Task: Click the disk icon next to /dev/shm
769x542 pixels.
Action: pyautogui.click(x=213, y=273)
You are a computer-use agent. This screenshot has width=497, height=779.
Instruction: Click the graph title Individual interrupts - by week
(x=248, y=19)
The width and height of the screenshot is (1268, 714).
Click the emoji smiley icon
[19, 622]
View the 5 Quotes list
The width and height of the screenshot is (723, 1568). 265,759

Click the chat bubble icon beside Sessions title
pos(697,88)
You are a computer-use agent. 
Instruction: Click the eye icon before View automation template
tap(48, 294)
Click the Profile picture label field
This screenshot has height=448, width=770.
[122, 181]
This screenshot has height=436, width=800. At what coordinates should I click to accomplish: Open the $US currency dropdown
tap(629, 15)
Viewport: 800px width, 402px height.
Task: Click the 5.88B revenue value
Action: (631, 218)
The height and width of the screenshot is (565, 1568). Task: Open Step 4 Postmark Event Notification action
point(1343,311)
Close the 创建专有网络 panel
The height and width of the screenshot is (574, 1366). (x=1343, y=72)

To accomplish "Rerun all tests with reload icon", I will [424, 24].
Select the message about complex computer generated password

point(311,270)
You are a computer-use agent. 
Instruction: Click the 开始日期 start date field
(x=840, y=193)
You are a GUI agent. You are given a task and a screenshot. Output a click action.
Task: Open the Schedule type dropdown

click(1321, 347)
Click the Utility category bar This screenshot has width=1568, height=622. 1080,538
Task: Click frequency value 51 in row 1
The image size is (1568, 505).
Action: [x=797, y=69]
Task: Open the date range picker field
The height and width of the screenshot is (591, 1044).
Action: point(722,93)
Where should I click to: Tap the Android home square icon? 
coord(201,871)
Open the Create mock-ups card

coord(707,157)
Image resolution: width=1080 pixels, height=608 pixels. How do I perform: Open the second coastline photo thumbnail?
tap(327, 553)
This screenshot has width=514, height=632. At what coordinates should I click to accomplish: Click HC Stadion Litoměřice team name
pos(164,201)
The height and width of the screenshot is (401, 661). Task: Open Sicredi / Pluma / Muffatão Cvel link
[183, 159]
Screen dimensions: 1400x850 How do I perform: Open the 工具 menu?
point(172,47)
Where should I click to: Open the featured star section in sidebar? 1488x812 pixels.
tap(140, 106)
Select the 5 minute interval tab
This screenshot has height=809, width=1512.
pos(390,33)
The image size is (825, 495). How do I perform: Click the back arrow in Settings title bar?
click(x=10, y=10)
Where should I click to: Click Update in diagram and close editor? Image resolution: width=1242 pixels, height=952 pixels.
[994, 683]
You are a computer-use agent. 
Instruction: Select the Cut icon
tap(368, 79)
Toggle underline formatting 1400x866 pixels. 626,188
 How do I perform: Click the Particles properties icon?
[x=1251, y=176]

-- What is expected --
Each line above needs to be output again, exactly as shown.

-- Answer for the task --
Task: Click the disk icon next to /dev/shm
769x542 pixels.
Action: pyautogui.click(x=213, y=273)
You are a computer-use agent. This screenshot has width=497, height=779.
Instruction: Click the graph title Individual interrupts - by week
(x=248, y=19)
The width and height of the screenshot is (1268, 714).
Click the emoji smiley icon
[19, 622]
View the 5 Quotes list
The width and height of the screenshot is (723, 1568). 265,759

Click the chat bubble icon beside Sessions title
pos(697,88)
You are a computer-use agent. 
Instruction: Click the eye icon before View automation template
tap(48, 294)
Click the Profile picture label field
This screenshot has height=448, width=770.
[122, 181]
This screenshot has height=436, width=800. At what coordinates should I click to accomplish: Open the $US currency dropdown
tap(629, 15)
Viewport: 800px width, 402px height.
Task: Click the 5.88B revenue value
Action: (631, 218)
The height and width of the screenshot is (565, 1568). Task: Open Step 4 Postmark Event Notification action
point(1343,311)
Close the 创建专有网络 panel
The height and width of the screenshot is (574, 1366). (x=1343, y=72)

To accomplish "Rerun all tests with reload icon", I will [424, 24].
Select the message about complex computer generated password

point(311,270)
You are a computer-use agent. 
Instruction: Click the 开始日期 start date field
(x=840, y=193)
You are a GUI agent. You are given a task and a screenshot. Output a click action.
Task: Open the Schedule type dropdown

click(1321, 347)
Click the Utility category bar This screenshot has width=1568, height=622. 1080,538
Task: Click frequency value 51 in row 1
The image size is (1568, 505).
Action: [x=797, y=69]
Task: Open the date range picker field
The height and width of the screenshot is (591, 1044).
Action: point(722,93)
Where should I click to: Tap the Android home square icon? 
coord(201,871)
Open the Create mock-ups card

coord(707,157)
Image resolution: width=1080 pixels, height=608 pixels. How do I perform: Open the second coastline photo thumbnail?
tap(327, 553)
This screenshot has width=514, height=632. At what coordinates should I click to accomplish: Click HC Stadion Litoměřice team name
pos(164,201)
The height and width of the screenshot is (401, 661). Task: Open Sicredi / Pluma / Muffatão Cvel link
[183, 159]
Screen dimensions: 1400x850 How do I perform: Open the 工具 menu?
point(172,47)
Where should I click to: Open the featured star section in sidebar? 1488x812 pixels.
tap(140, 106)
Select the 5 minute interval tab
This screenshot has height=809, width=1512.
pos(390,33)
The image size is (825, 495). How do I perform: Click the back arrow in Settings title bar?
click(x=10, y=10)
Where should I click to: Click Update in diagram and close editor? Image resolution: width=1242 pixels, height=952 pixels.
[994, 683]
You are a computer-use agent. 
Instruction: Select the Cut icon
tap(368, 79)
Toggle underline formatting 1400x866 pixels. 626,188
 How do I perform: Click the Particles properties icon?
[x=1251, y=176]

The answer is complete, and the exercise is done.